**Task directions:** What you return should be the exact lines from the one with "Viewport: 1186px width, 793px" to the end of the records below, both included, and no pictures.
== Segment start ==
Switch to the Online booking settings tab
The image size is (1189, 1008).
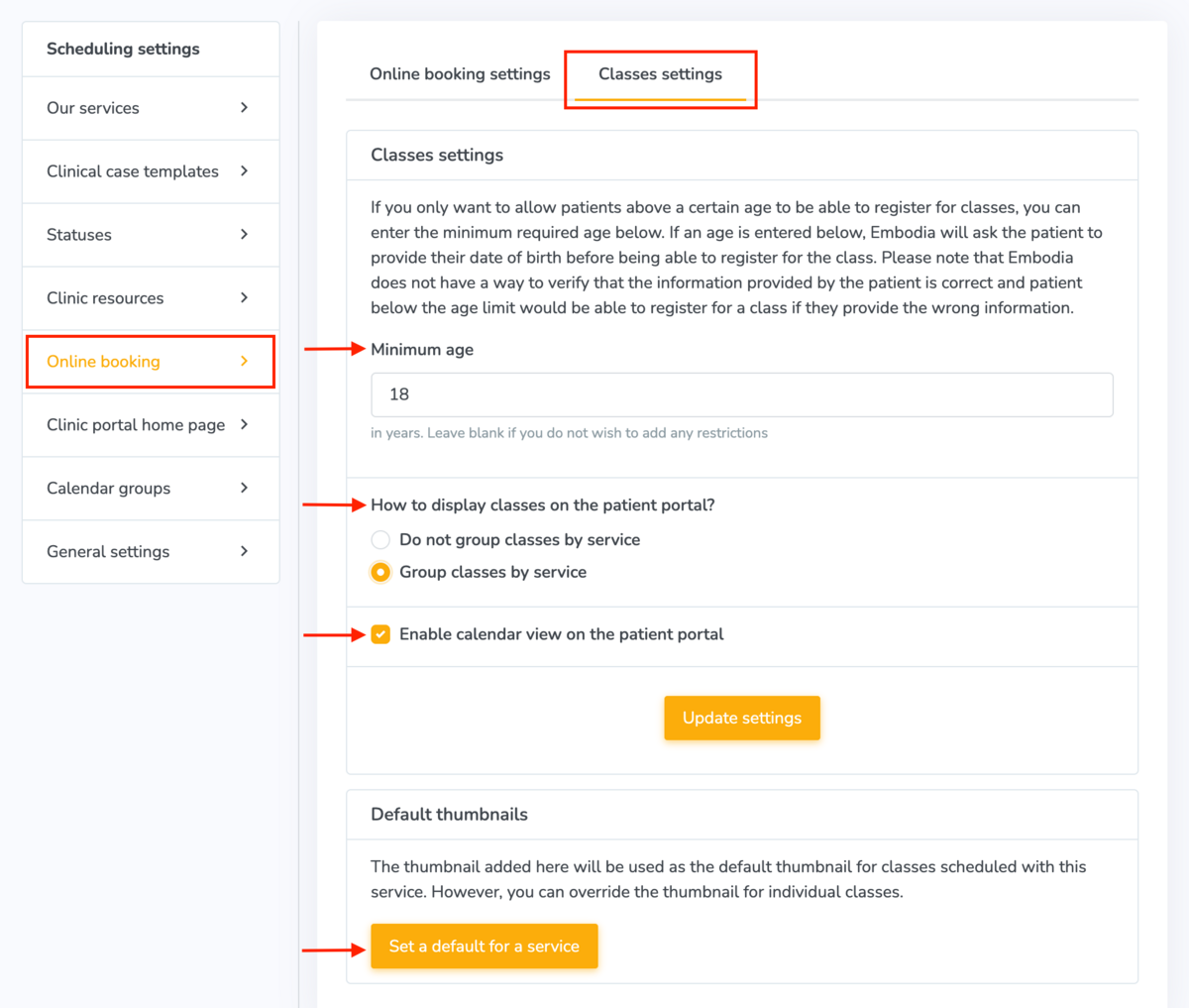[x=460, y=73]
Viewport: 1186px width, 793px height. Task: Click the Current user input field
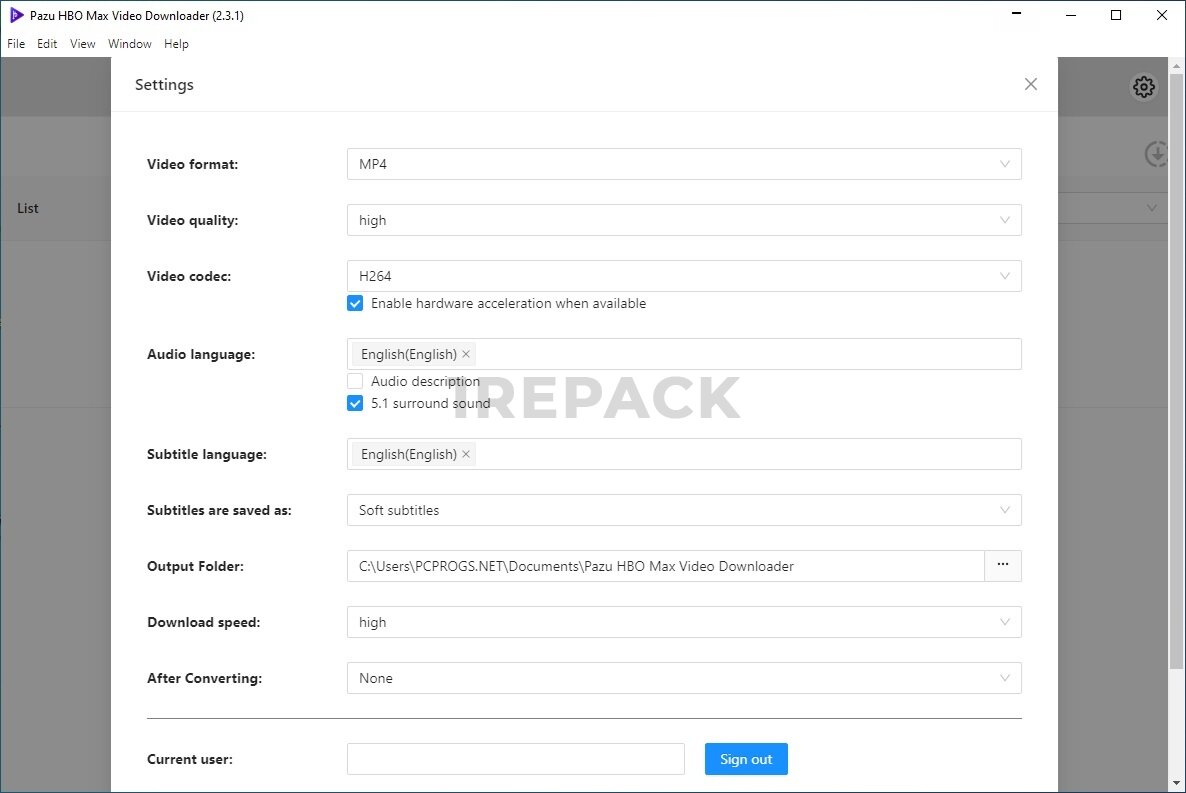pos(515,759)
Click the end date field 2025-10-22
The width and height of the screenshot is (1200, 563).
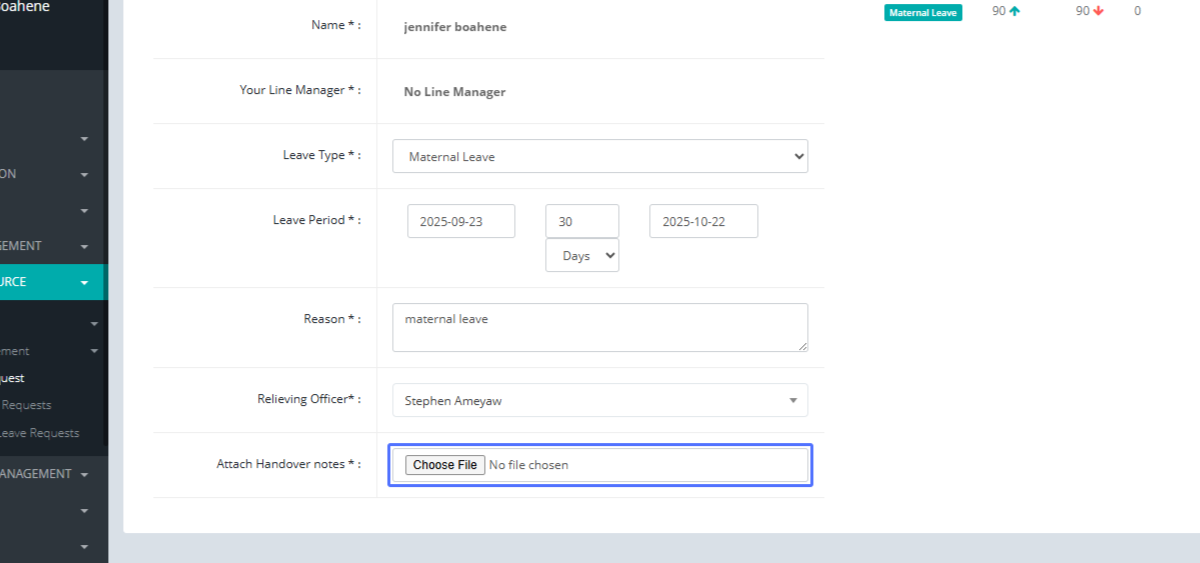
== Segment end ==
**Reply:**
Viewport: 1186px width, 793px height. Task: Click the Current user input field
pos(515,759)
Click the end date field 2025-10-22
The width and height of the screenshot is (1200, 563).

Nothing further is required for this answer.